Adsorption of cyanide from Cassava wastewater using activated carbons derived from Raphia hookeri kernels: a comparison of in-situ and ex-situ activation

Abstract

The rise in cyanide concentration in groundwater in many developing countries is linked to the indiscriminate discharge of cyanide-bearing wastewater from cassava processing industries. This research synthesized a super-active activated carbon (AC) from a novel biomass precursor, Raphia hookeri kernel, functionalized with phosphoric acid via in-situ and ex-situ methods. Morphological and functional characterizations were performed, and the influence of some key process variables on cyanide adsorption was also investigated for the two derived ACs to study the impact of the activation method used. The optimal conditions for cyanide adsorption for the in-situ and ex-situ–derived ACs were identified as pH 8, AC dose of 0.15 g, temperature of 40 °C, and initial cyanide concentration of 100 mgL−1 at different equilibrium times of 100 min and 120 min, respectively. The kinetic studies revealed that the pseudo-second-order kinetic model fitted the adsorption data better for the two ACs based on the high correlation coefficients (r2), suggesting that the adsorption process is chemisorption.
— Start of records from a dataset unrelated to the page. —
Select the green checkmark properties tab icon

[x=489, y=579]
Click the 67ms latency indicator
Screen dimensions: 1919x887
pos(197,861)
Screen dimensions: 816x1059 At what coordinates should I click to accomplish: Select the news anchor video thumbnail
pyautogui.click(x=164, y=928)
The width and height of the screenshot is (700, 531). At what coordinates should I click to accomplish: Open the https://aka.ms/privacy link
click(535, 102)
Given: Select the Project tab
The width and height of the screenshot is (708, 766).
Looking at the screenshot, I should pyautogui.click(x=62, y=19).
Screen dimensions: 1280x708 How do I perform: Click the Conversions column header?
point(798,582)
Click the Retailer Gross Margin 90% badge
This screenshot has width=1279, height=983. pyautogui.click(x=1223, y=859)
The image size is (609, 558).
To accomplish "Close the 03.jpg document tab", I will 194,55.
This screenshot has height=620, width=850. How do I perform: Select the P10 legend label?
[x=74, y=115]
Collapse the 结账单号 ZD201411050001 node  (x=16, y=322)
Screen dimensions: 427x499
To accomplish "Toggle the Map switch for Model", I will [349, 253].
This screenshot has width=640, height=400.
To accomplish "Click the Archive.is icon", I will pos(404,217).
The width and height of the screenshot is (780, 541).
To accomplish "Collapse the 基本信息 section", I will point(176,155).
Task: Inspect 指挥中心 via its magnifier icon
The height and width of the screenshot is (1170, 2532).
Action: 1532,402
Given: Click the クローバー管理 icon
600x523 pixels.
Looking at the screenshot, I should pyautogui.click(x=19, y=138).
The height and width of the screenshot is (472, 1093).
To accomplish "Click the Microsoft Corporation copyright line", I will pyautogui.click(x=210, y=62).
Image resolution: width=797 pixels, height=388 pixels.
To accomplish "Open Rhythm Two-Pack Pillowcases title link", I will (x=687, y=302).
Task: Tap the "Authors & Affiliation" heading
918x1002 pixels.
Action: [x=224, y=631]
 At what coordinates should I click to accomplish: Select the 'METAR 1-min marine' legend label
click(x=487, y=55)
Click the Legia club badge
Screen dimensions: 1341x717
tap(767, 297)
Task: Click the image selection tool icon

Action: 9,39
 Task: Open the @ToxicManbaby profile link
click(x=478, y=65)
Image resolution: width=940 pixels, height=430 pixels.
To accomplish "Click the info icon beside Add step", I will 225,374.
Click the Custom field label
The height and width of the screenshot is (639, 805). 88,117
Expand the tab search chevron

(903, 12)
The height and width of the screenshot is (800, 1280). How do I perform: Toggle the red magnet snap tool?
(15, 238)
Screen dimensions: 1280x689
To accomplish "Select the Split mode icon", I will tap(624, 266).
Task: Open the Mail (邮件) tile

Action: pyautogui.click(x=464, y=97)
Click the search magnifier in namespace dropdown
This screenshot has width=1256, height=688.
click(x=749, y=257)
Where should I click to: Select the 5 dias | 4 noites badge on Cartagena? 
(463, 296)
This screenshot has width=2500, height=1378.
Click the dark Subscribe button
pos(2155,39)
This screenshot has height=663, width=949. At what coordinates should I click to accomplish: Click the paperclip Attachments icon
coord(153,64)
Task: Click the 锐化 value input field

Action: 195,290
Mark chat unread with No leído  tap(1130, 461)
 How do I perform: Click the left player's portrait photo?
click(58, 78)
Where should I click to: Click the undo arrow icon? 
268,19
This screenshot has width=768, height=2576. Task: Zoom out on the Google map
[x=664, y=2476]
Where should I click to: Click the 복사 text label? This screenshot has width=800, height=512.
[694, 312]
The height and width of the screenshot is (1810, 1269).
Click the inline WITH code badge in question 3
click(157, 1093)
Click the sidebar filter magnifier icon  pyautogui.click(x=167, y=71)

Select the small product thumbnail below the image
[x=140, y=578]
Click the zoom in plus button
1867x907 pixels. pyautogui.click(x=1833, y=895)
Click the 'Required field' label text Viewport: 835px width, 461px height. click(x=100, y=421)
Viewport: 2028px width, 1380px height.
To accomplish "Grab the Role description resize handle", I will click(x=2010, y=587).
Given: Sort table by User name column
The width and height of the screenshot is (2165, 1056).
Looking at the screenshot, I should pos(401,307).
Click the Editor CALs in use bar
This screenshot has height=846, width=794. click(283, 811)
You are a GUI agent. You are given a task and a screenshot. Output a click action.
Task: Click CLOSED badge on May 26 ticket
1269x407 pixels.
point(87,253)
The equilibrium studies showed that the in-situ-derived AC followed the Langmuir isotherm with a maximum adsorption capacity (qm) of 93.821 mgg−1 indicating monolayer adsorption for the in-situ-derived AC. The ex-situ-derived AC, however, followed the Sips isotherm with a maximum adsorption capacity (qm) of 79.381 mgg−1 indicating a heterogeneous surface for the ex-situ-derived AC. The ACs showed decreasing cyanide adsorption after five cycles but maintained significant adsorption capacity after desorption-adsorption cycles.